> **Exercise data**:

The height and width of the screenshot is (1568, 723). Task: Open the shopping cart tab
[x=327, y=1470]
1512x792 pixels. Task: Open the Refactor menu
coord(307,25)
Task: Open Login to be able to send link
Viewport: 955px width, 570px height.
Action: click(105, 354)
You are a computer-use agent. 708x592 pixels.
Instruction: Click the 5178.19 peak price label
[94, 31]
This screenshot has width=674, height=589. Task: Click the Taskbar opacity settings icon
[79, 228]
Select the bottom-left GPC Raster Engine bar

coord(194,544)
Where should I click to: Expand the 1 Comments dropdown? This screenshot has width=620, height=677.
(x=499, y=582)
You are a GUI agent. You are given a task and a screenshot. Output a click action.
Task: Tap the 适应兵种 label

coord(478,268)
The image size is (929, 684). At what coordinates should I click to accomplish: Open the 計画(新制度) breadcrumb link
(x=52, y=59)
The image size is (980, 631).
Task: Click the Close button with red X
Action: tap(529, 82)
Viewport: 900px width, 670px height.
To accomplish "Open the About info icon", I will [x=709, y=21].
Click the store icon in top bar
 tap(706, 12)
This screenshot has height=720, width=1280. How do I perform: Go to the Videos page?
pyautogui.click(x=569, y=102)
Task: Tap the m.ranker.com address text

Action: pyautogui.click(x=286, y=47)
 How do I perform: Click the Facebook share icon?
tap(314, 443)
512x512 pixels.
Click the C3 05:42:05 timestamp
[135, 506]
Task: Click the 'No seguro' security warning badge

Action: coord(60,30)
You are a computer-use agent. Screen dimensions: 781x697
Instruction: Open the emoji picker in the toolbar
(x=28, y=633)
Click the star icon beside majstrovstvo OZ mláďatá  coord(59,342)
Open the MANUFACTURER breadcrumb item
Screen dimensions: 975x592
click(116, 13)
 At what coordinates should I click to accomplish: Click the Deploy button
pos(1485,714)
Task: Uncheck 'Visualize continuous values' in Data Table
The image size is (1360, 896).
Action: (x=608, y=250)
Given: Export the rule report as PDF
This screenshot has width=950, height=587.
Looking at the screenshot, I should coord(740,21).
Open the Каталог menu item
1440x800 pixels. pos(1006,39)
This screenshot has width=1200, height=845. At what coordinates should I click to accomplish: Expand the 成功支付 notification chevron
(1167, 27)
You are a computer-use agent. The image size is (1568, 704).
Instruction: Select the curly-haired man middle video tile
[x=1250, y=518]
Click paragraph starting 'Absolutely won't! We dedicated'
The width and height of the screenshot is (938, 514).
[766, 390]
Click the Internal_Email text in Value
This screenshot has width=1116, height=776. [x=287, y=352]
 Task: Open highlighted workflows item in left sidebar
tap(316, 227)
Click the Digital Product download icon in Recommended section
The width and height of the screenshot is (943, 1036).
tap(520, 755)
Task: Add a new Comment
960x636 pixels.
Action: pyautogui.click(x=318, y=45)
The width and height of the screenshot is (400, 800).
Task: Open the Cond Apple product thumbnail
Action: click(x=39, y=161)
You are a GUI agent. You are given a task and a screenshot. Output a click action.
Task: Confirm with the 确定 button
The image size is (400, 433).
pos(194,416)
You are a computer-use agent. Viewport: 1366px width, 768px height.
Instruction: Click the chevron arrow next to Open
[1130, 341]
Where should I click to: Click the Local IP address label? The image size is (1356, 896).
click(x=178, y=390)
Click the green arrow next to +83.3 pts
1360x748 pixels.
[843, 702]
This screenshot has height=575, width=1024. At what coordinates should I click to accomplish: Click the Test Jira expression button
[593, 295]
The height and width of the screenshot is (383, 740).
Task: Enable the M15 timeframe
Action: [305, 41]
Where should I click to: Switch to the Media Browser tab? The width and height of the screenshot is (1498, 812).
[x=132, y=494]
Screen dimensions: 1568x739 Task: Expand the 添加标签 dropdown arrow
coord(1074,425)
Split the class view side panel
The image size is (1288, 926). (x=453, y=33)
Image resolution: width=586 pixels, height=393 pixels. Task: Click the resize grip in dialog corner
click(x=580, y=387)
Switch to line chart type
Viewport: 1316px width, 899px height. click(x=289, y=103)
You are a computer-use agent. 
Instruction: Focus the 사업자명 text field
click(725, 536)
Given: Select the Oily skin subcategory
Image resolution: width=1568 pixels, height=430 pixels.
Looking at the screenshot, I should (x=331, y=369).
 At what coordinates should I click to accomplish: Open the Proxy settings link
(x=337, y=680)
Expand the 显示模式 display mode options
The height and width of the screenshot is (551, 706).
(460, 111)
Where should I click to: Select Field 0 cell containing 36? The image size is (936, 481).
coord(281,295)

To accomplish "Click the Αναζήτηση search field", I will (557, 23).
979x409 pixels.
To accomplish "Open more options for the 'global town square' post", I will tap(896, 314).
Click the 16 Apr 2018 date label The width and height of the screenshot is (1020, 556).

> **What you need to do**: A faithful, word-for-word copy of the data is the expected answer.

> **Answer for this exercise**:
The height and width of the screenshot is (1568, 723). Task: Open the shopping cart tab
[x=327, y=1470]
1512x792 pixels. Task: Open the Refactor menu
coord(307,25)
Task: Open Login to be able to send link
Viewport: 955px width, 570px height.
Action: click(105, 354)
You are a computer-use agent. 708x592 pixels.
Instruction: Click the 5178.19 peak price label
[94, 31]
This screenshot has width=674, height=589. Task: Click the Taskbar opacity settings icon
[79, 228]
Select the bottom-left GPC Raster Engine bar

coord(194,544)
Where should I click to: Expand the 1 Comments dropdown? This screenshot has width=620, height=677.
(x=499, y=582)
You are a GUI agent. You are given a task and a screenshot. Output a click action.
Task: Tap the 适应兵种 label

coord(478,268)
The image size is (929, 684). At what coordinates should I click to accomplish: Open the 計画(新制度) breadcrumb link
(x=52, y=59)
The image size is (980, 631).
Task: Click the Close button with red X
Action: tap(529, 82)
Viewport: 900px width, 670px height.
To accomplish "Open the About info icon", I will [x=709, y=21].
Click the store icon in top bar
 tap(706, 12)
This screenshot has height=720, width=1280. How do I perform: Go to the Videos page?
pyautogui.click(x=569, y=102)
Task: Tap the m.ranker.com address text

Action: pyautogui.click(x=286, y=47)
 How do I perform: Click the Facebook share icon?
tap(314, 443)
512x512 pixels.
Click the C3 05:42:05 timestamp
[135, 506]
Task: Click the 'No seguro' security warning badge

Action: coord(60,30)
You are a computer-use agent. Screen dimensions: 781x697
Instruction: Open the emoji picker in the toolbar
(x=28, y=633)
Click the star icon beside majstrovstvo OZ mláďatá  coord(59,342)
Open the MANUFACTURER breadcrumb item
Screen dimensions: 975x592
click(116, 13)
 At what coordinates should I click to accomplish: Click the Deploy button
pos(1485,714)
Task: Uncheck 'Visualize continuous values' in Data Table
The image size is (1360, 896).
Action: (x=608, y=250)
Given: Export the rule report as PDF
This screenshot has width=950, height=587.
Looking at the screenshot, I should coord(740,21).
Open the Каталог menu item
1440x800 pixels. pos(1006,39)
This screenshot has width=1200, height=845. At what coordinates should I click to accomplish: Expand the 成功支付 notification chevron
(1167, 27)
You are a computer-use agent. The image size is (1568, 704).
Instruction: Select the curly-haired man middle video tile
[x=1250, y=518]
Click paragraph starting 'Absolutely won't! We dedicated'
The width and height of the screenshot is (938, 514).
[766, 390]
Click the Internal_Email text in Value
This screenshot has width=1116, height=776. [x=287, y=352]
 Task: Open highlighted workflows item in left sidebar
tap(316, 227)
Click the Digital Product download icon in Recommended section
The width and height of the screenshot is (943, 1036).
tap(520, 755)
Task: Add a new Comment
960x636 pixels.
Action: pyautogui.click(x=318, y=45)
The width and height of the screenshot is (400, 800).
Task: Open the Cond Apple product thumbnail
Action: click(x=39, y=161)
You are a GUI agent. You are given a task and a screenshot. Output a click action.
Task: Confirm with the 确定 button
The image size is (400, 433).
pos(194,416)
You are a computer-use agent. Viewport: 1366px width, 768px height.
Instruction: Click the chevron arrow next to Open
[1130, 341]
Where should I click to: Click the Local IP address label? The image size is (1356, 896).
click(x=178, y=390)
Click the green arrow next to +83.3 pts
1360x748 pixels.
[843, 702]
This screenshot has height=575, width=1024. At what coordinates should I click to accomplish: Click the Test Jira expression button
[593, 295]
The height and width of the screenshot is (383, 740).
Task: Enable the M15 timeframe
Action: [305, 41]
Where should I click to: Switch to the Media Browser tab? The width and height of the screenshot is (1498, 812).
[x=132, y=494]
Screen dimensions: 1568x739 Task: Expand the 添加标签 dropdown arrow
coord(1074,425)
Split the class view side panel
The image size is (1288, 926). (x=453, y=33)
Image resolution: width=586 pixels, height=393 pixels. Task: Click the resize grip in dialog corner
click(x=580, y=387)
Switch to line chart type
Viewport: 1316px width, 899px height. click(x=289, y=103)
You are a computer-use agent. 
Instruction: Focus the 사업자명 text field
click(725, 536)
Given: Select the Oily skin subcategory
Image resolution: width=1568 pixels, height=430 pixels.
Looking at the screenshot, I should (x=331, y=369).
 At what coordinates should I click to accomplish: Open the Proxy settings link
(x=337, y=680)
Expand the 显示模式 display mode options
The height and width of the screenshot is (551, 706).
(460, 111)
Where should I click to: Select Field 0 cell containing 36? The image size is (936, 481).
coord(281,295)

To accomplish "Click the Αναζήτηση search field", I will (557, 23).
979x409 pixels.
To accomplish "Open more options for the 'global town square' post", I will tap(896, 314).
Click the 16 Apr 2018 date label The width and height of the screenshot is (1020, 556).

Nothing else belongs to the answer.